Given exercise>
Rewrite the rows from the line with "You are a computer-use" up to and including the line with "click(x=289, y=345)", replacing "computer-use agent" with "GUI agent" and keeping everything else the same. Omit the pictures from your answer.

Dataset entries:
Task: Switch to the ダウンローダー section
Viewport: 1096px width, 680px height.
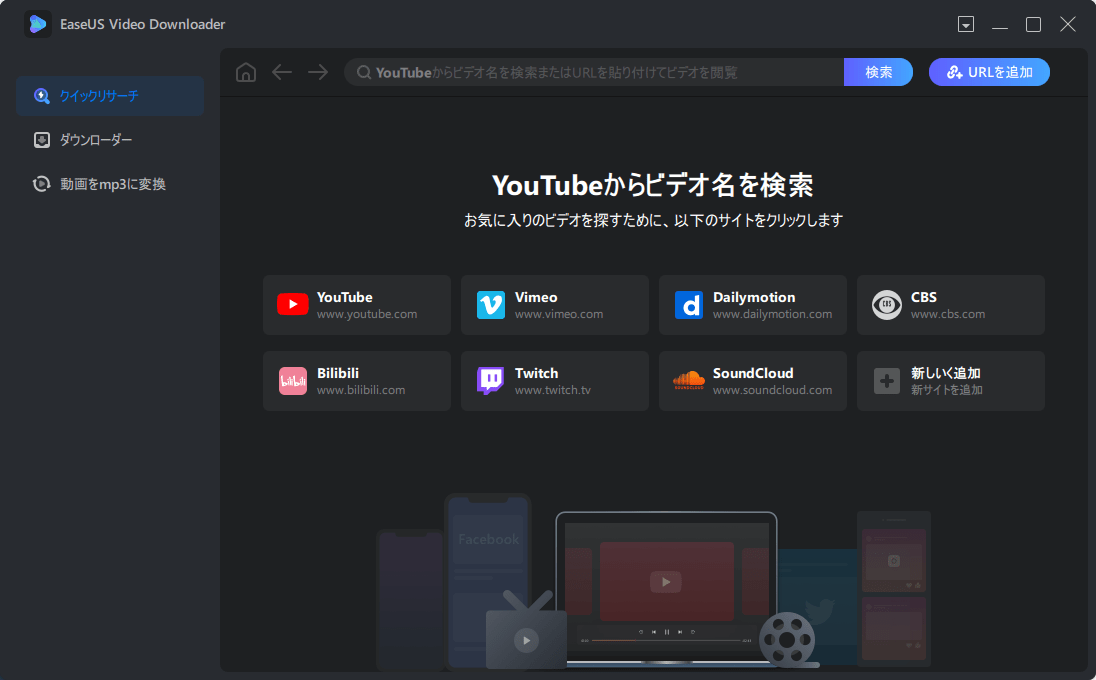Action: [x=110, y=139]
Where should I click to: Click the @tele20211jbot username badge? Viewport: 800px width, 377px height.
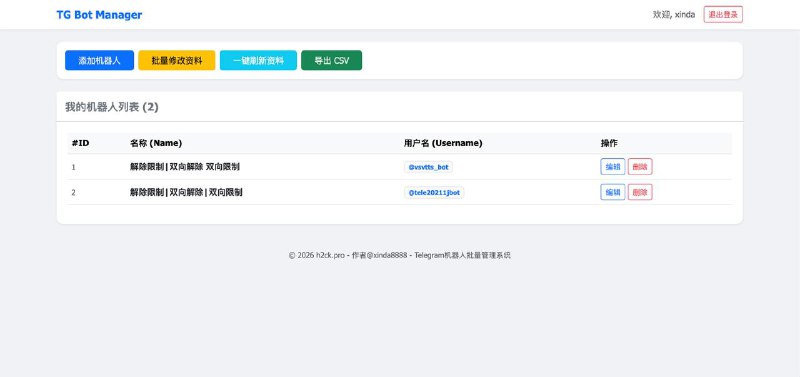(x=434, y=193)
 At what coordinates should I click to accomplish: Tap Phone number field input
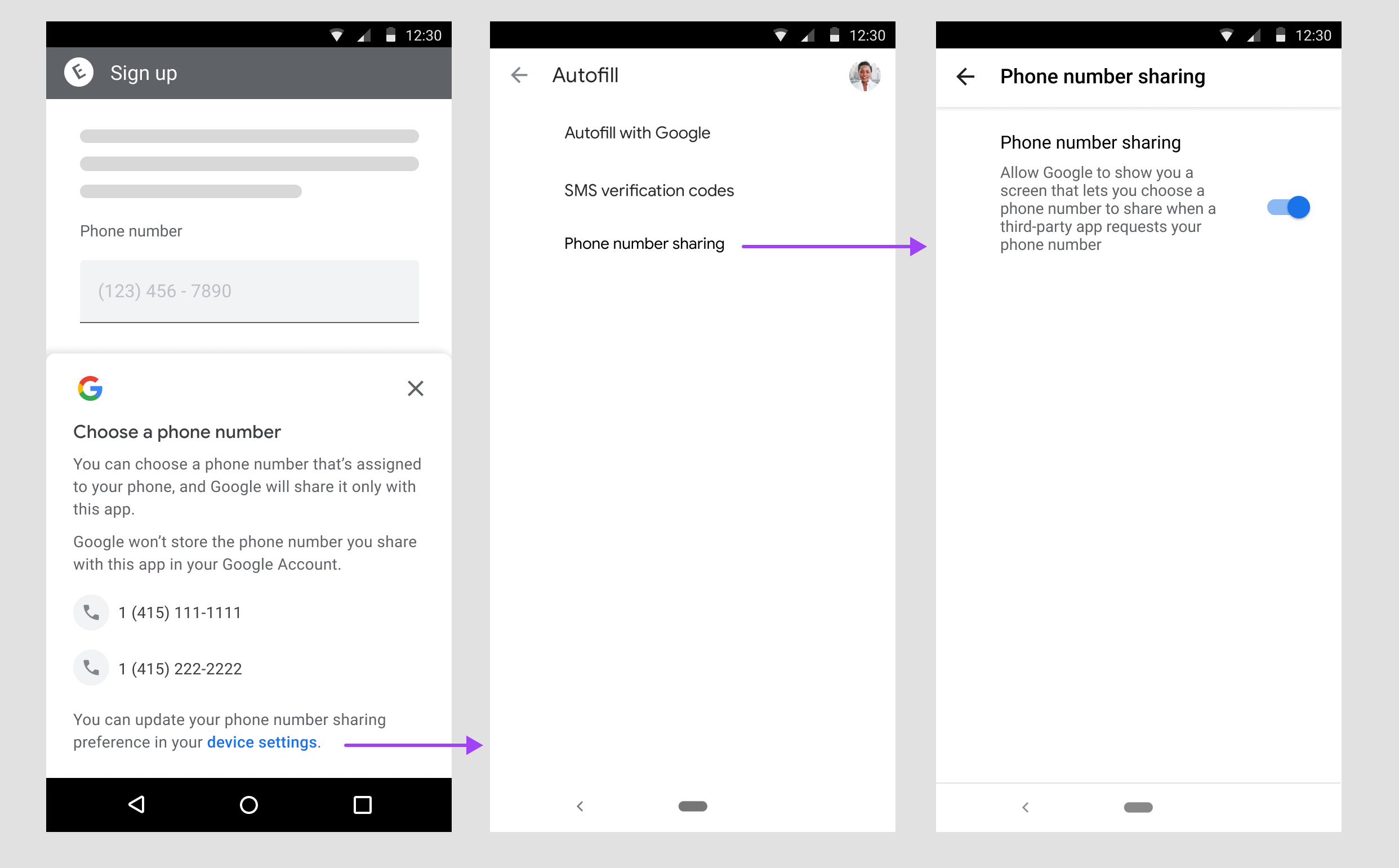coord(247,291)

...

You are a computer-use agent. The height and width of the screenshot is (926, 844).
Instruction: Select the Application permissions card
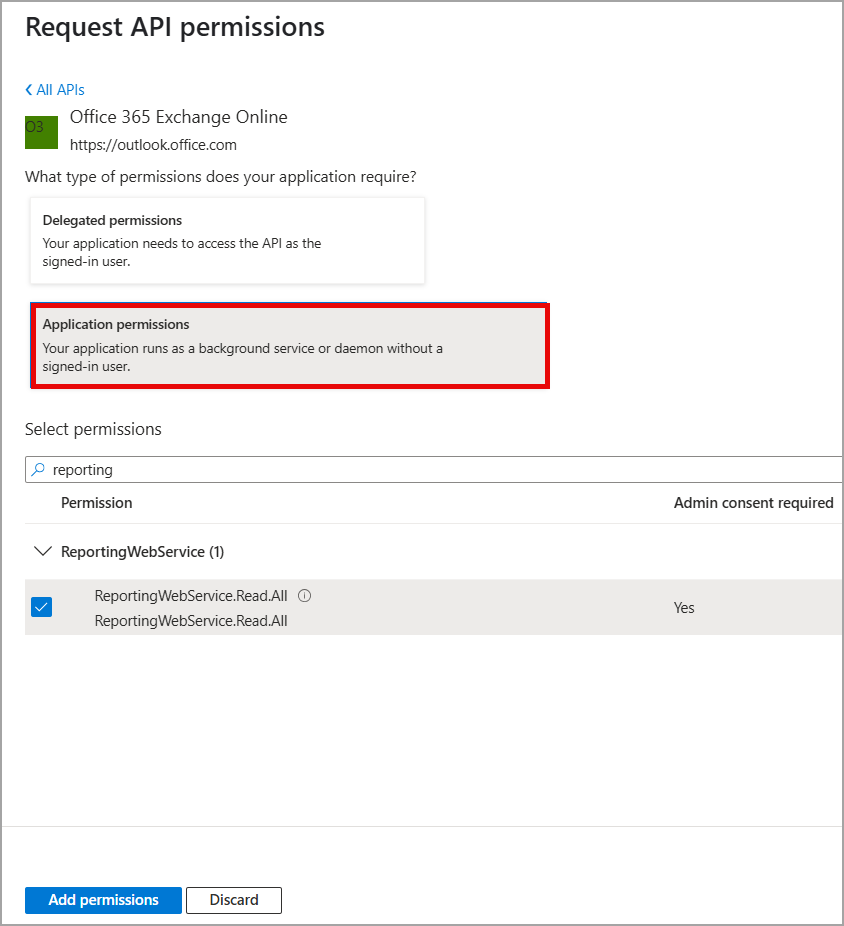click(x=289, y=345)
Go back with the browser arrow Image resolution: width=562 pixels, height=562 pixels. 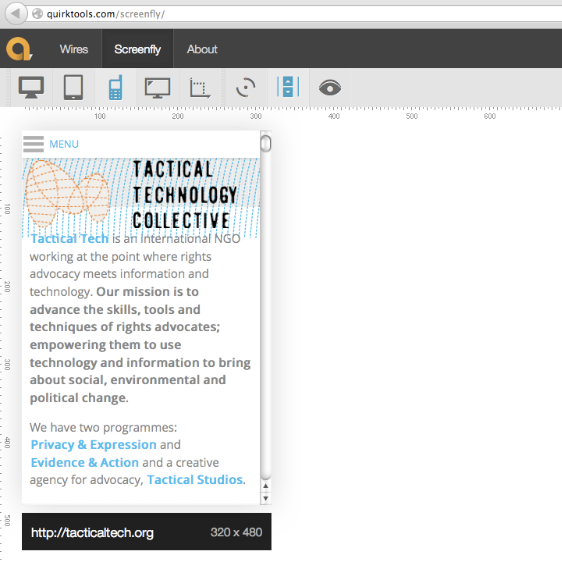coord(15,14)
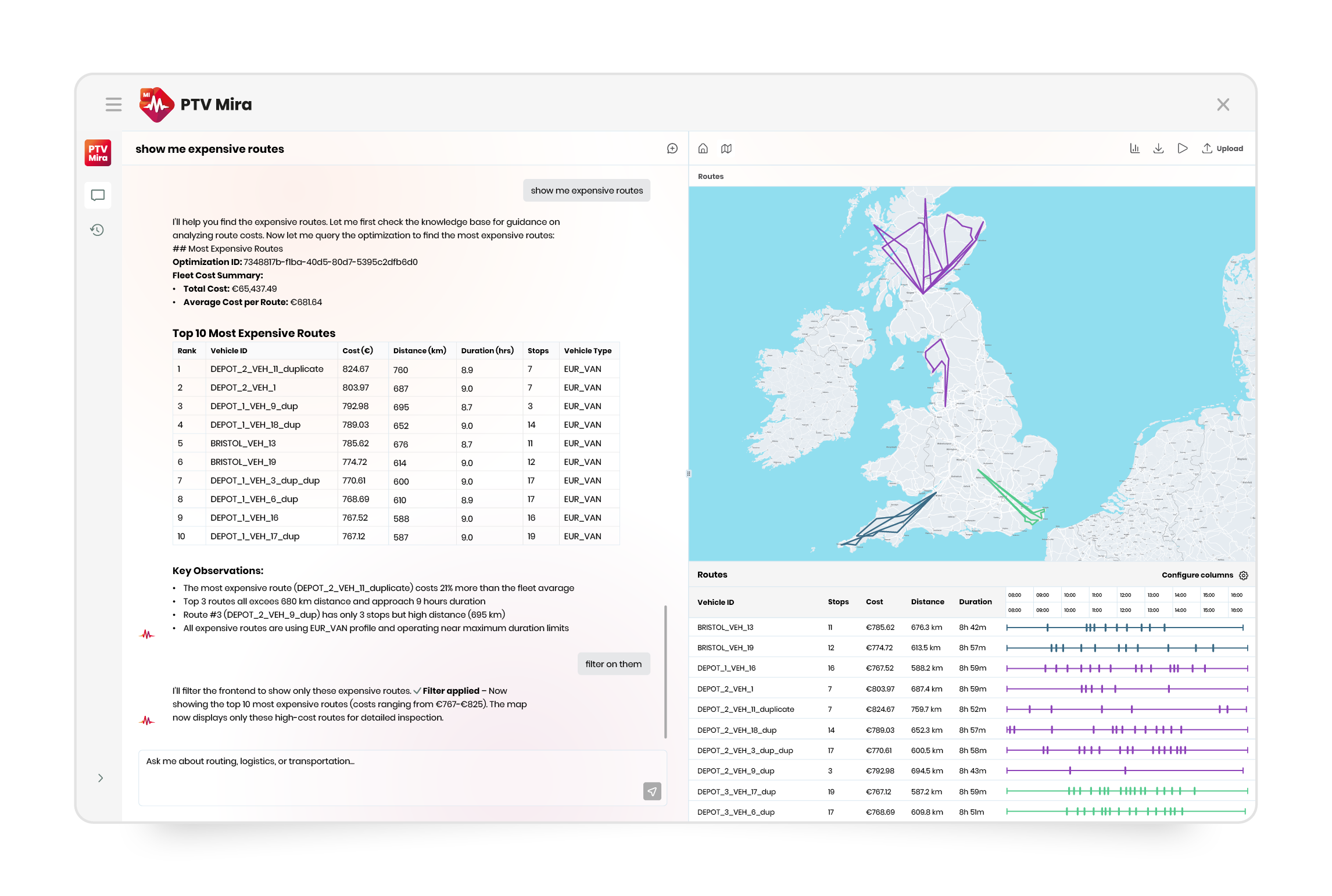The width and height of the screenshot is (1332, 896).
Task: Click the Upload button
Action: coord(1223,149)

Exercise response>
You are a GUI agent. The height and width of the screenshot is (926, 844).
Instruction: Select the Application permissions card
click(x=289, y=345)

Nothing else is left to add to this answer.